Parce que s’attacher à ces gens, c’était admettre que Maxence avait peut-être eu raison.

C’était un poison lent. Haïr Maxence, c’était comme renier ces gens-là, ceux que son frère avait choisis de protéger. Mais les apprécier, c’était commencer à lui pardonner. Et ça, c’était trahir la mémoire de ses parents, dont il revivait la mort chaque nuit comme si une partie de lui tenait à ce que la colère ne revienne. Il se sentait coincé, comme un poisson que l’on s'amusait à sortir de l’eau et à plonger ensuite dans un liquide mortellement contaminé. Sa colère s’était éteinte, telle un feu qu’on aurait étouffé avec une couverture trop lourde. C’était étrange de ne plus la sentir le brûler. La cohabitation avait émoussé ses angles, rendu ses sentiments illisibles.

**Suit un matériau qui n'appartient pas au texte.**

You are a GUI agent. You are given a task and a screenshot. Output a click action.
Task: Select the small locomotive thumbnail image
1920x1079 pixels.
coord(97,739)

Il étouffait. Là encore, il eu désespérément envie d’hurler et de se taire, simultanément.

Alors, il éteignit calmement l’eau, et se sécha les mains avant de fouiller les placards pour dénicher quelque chose à avaler. Léon n’eut même pas eu le temps de mordre dans sa collation — un muffin sec qu’il aurait normalement dévoré sans se poser de questions — que Maxence le stoppa,  les sourcils froncés.

- Léon tu… s’inquiéta-t-il, la voix légèrement tremblante alors que sa main hésitait sur la sienne, ... t’es sûr que c’est safe ?

Léon le regarda, son muffin suspendu en l’air. Normalement, il aurait grogné, riposté avec des sarcasmes acérés.

- Je suppose que oui, marmonna-t-il aujourd'hui, enfonçant un peu plus la sensation de n’avoir plus de flamme, plus d’étincelle.

Juste ce vide oppressant qui lui laissait croire que rien ne comptait. La sensation enfla pendant le laps de temps ou Maxence inspecta scrupuleusement l’étiquette de la boîte avant de la lui rendre, un sourcil haussé, comme si ce manque de révolte le désarçonnait. Mais il ne creusa pas. Alors, Léon détourna les yeux, les lèvres serrées. Voilà, il était devenu ça : l’ombre docile, le gamin qui obéissait sagement, parce que s’offusquer était devenu une dépense énergétique trop coûteuse. Vaincu par ce nouveau combat perdu, Léon le gratifia d’un merci qu’il n’était même pas sûr d’avoir réellement articulé, avant de se retourner pour rejoindre le canapé. Et manquer percuter Jordane, qui, comme un mauvais gag cosmique,  se trouvait là depuis… il n’aurait su dire combien de temps.

Fantastique, songea-t-il.

- Salut, murmura-t-il à la place, avec une nonchalance étudiée, sans oser croiser son regard, bien trop bleu et trop perçant pour son propre bien. Sovahnn et Takuma ne sont pas là, embraya-t-il ensuite en se laissant tomber dans le canapé, comme si cette information était la seule qui avait de l’importance.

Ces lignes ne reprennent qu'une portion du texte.